- _Task_
Nothing in the records below may change; print them all exactly.

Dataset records
+ + + +

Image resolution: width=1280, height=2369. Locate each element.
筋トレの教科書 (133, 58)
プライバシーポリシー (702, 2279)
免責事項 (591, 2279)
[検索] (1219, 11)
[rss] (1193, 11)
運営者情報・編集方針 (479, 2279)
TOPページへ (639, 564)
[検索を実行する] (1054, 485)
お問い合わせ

+ + + +

- _Task result_
Image resolution: width=1280, height=2369. Locate each element.
筋トレの教科書 (133, 58)
プライバシーポリシー (702, 2279)
免責事項 (591, 2279)
[検索] (1219, 11)
[rss] (1193, 11)
運営者情報・編集方針 (479, 2279)
TOPページへ (639, 564)
[検索を実行する] (1054, 485)
お問い合わせ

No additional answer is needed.